I have to give Land Thai another round of praise. Our Friday lunch was superb. Satay sampler, shrimp in red curry sauce and wok shrimp with garlic and ginger. All good and delivered to your table at warp speed by very friendly staff.
Saturday took us to the excellent Essex Street Market where I saw Kenny Shopsin. I told him that I has seen "Killing Flies", the documentary on him. He asked if I liked it and I said yes. At the end of the film there was mention of the death of his wife, a sweet person. I offered my condolences to Kenny. He said laughing that it was so long ago that he had forgot all about it. That gave me a chuckle. Out the door we made our way to the Hester Street Fair on the recommendation of Lux Lotus, who knows what's happening. It is filled with vendors of spices, clothing, jewelry and food. Not too ungainly, just about the right size fair. Then on Ming Tsai's authority, we then went to Vanessa's Dumplings. He's right and so are the dumplings. 4 for $1 now. Then, 9/09, 5 for $1.99. Sesame pancake filled with fresh coriander, carrots, cabbage. Two can eat for less than $6. Bargain of the weekend.

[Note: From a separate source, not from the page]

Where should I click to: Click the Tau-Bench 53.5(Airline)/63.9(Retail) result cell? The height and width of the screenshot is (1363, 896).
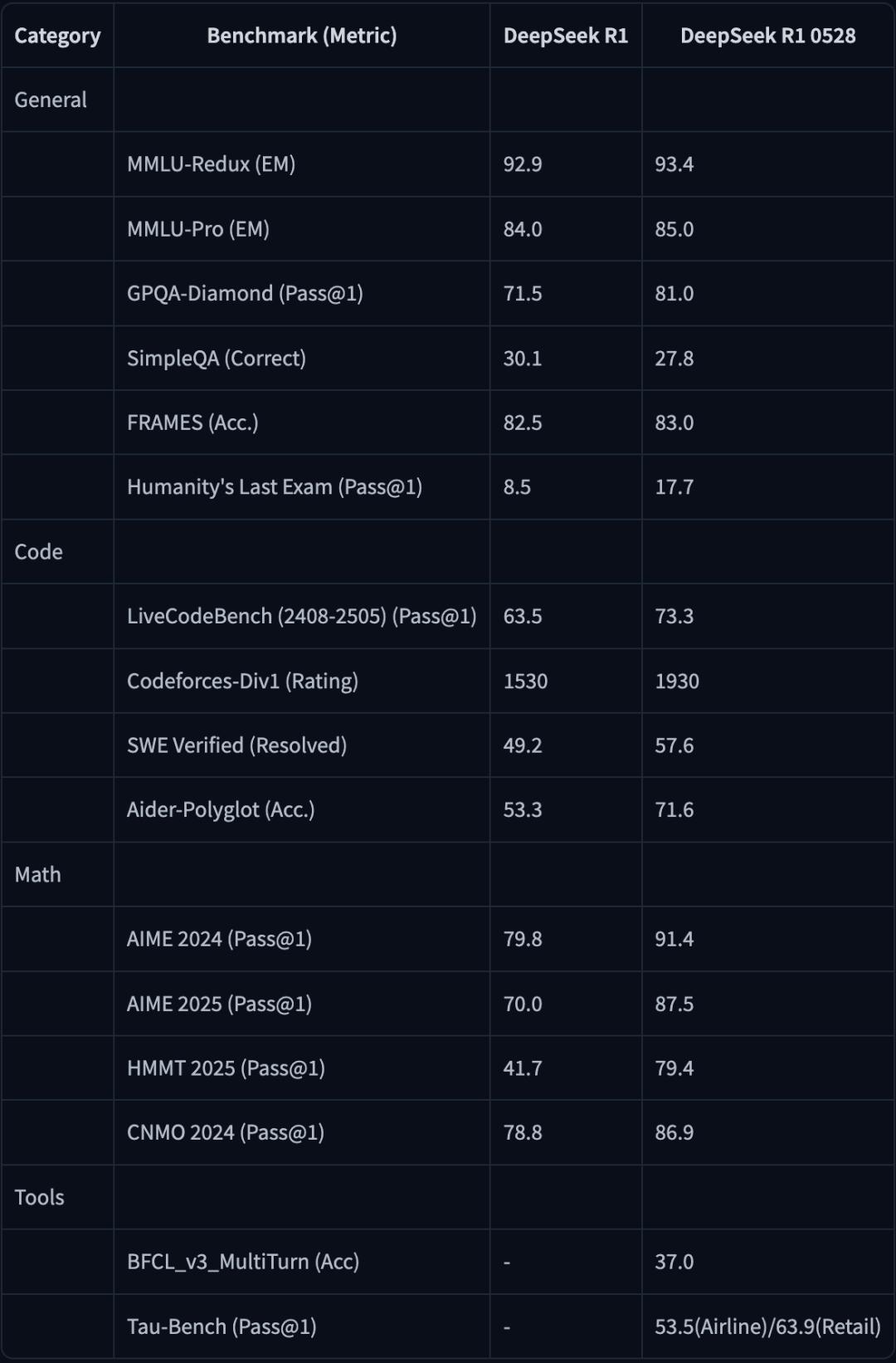767,1326
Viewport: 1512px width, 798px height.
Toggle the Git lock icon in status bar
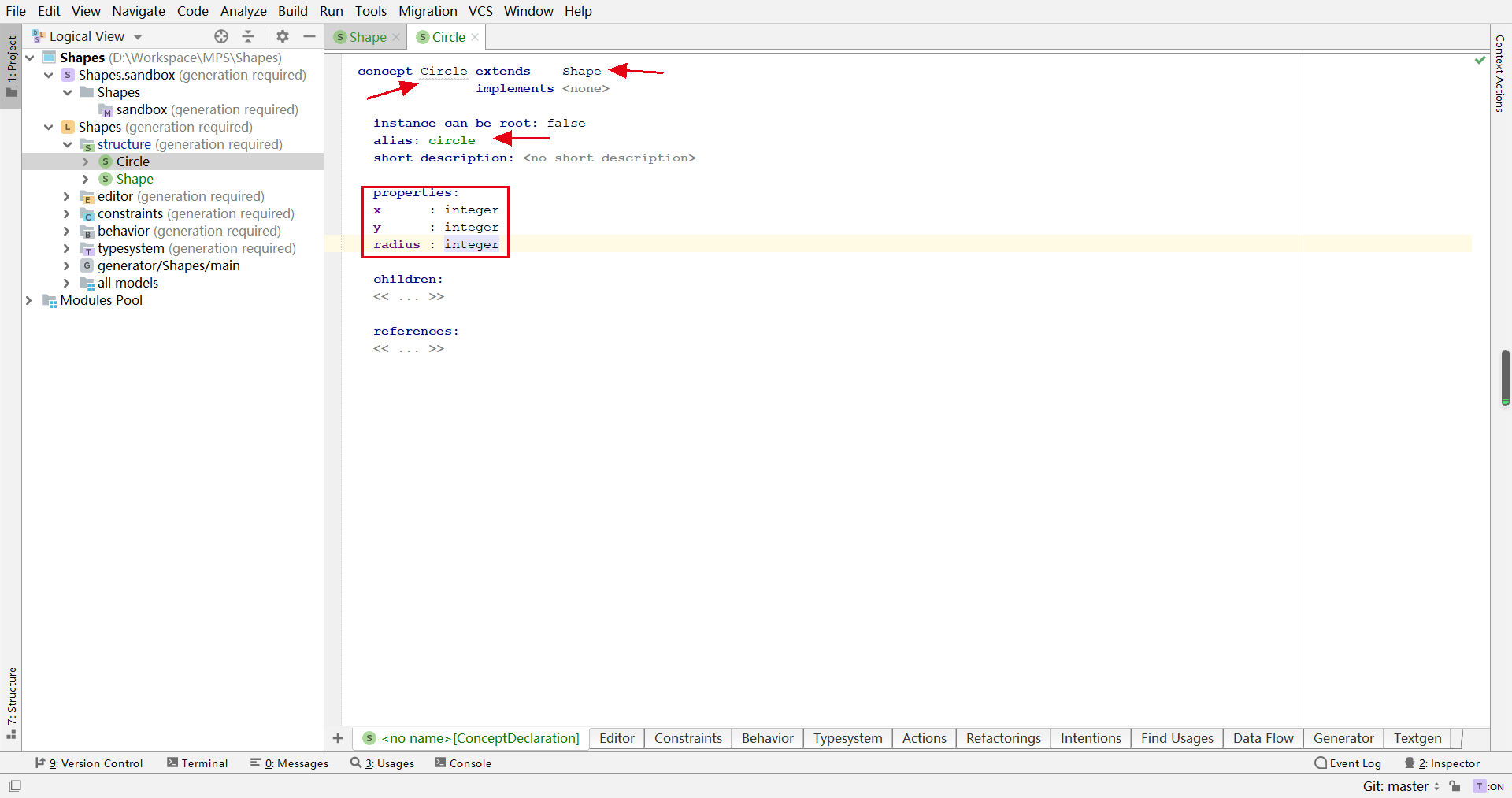click(1456, 786)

On Sunday morning we made the obligatory stop at Buon Italia in the Chelsea Market for Lipari capers, cheese and a couple million Scoville units of hot Calabrian peppers. Amy's for a roll with 9th St. Espresso cappuccino and some pizzettes to take home.
Then on to Locanda Verdefor brunch. K. had a zucchini frittata that was quite good. I opted for coffee only since I was not hungry. We would like to make it to dinner there on our next visit for autumn in New York.